Before we exit 2011, let’s not forget to celebrate. By most measures, this year marks the 10 year anniversary of the Customer Experience industry.
Back in 2000, the usability industry was starting to realise that their core techniques could easily be extended to measure not just whether people could use something, but their total experience of it. This was a natural extension – the three component measures of usability are “effectiveness”, “efficiency” and “satisfaction”. All it needed was a fourth measure – “engagement” – and a measure of the whole experience could be established.
Over the course of 2000 and 2001, this understanding started to solidify into a new discipline, and discussions at places like the Usability Professionals Association and the Information Design Association started to include the words “Customer Experience” and “User Experience”. These rapidly gained momentum, and by 2001 the industry was forming, with companies starting to advertise “Customer Experience” solutions, and the first job adverts emerging asking for “Customer Experience” experts.
As the terms “User Experience” and “Customer Experience” started to gain a foothold, in February 2001, I started a company called ‘UXP’, standing for “User Experience”. This trend for shortening ‘experience’ to ‘XP’ was common at the time, and was solidified in October of that year when Microsoft released Windows XP (where the “XP” stands for “Experience”). As it turns out, they hadn’t really solved very much of the User Experience of that Operating system, although it was still a lot better than Windows 2000. The power of this shift is clear – ten years later, 60% of Corporate Desktops still run Windows XP, while only 0.1% run Windows 2000.

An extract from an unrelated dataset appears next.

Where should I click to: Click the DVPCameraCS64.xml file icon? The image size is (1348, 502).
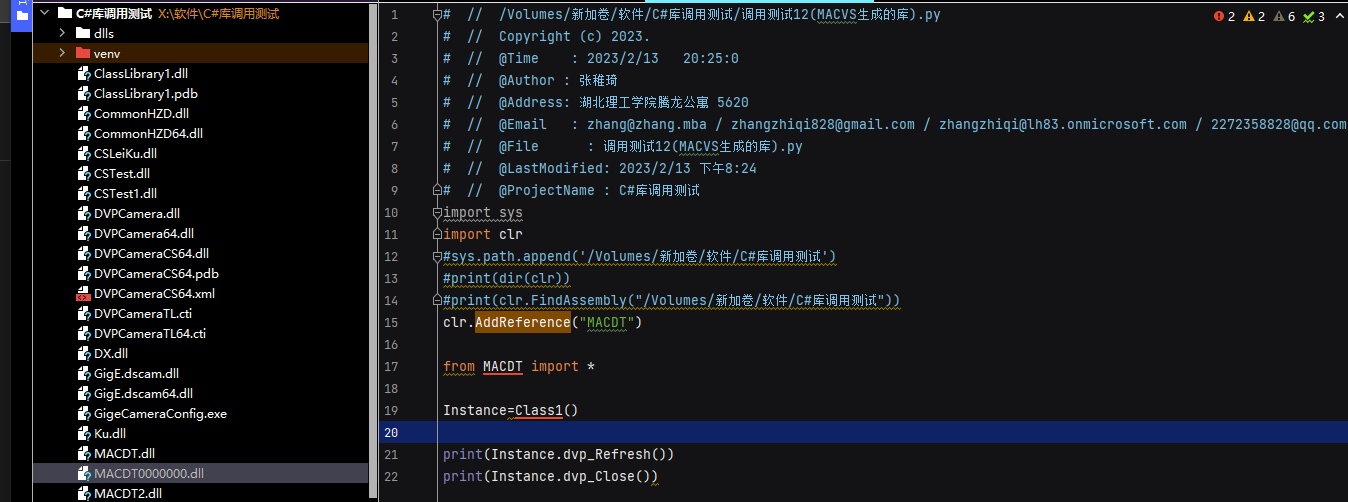point(83,294)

Whilst “XP” is no longer used, the use of the ‘X’ is still maintained today in the common practise of shortening “User Experience” to UX and “Customer Experience” to CX.
2001 was also the year when Foviance, the company I now work for, was born, as “the Usability Company”. Over the last 10 years, the industry has undergone a series of consolidations, and lots of other industries have pushed into the market, with several mergers and acquisitions. However, Foviance’s grounding in the basics of Customer Experience measurement has always given it a solid basis. It was always one of the bigger players, and is now in the top 5 Customer Experience specialist consultancies in the world. (I’m not including the “not-Customer-Experience-but-branded-as-it” agencies, which are essentially creative design etc – not at all what Customer Experience is about).
Being a part of an industry as it was born was very exciting. Helping to shape an industry as it has matured, and developing new methodologies has been a lot of fun, and seeing it become accepted, and increasingly adopted by major clients as a core part of their strategy and business operations has been both a relief and an affirmation of what many of us realised back in 2001 – The Customer Experience is a key differentiator in most industries.
I’m looking forward to the next 10 years, as Customer Experience becomes more integrated into strategies and business operations. As companies place more and more focus on the Customer Experience, more will realise that the core measures of that experience must be based in solid methodologies. Those who were around in 2001, when we talked about hypertext theory, library science, psychological profiling and information design will increasingly see their industry going through major transformations, yet remaining strangely familiar.
Thanks to everyone who was there when we started this wonderful thing back in 2001.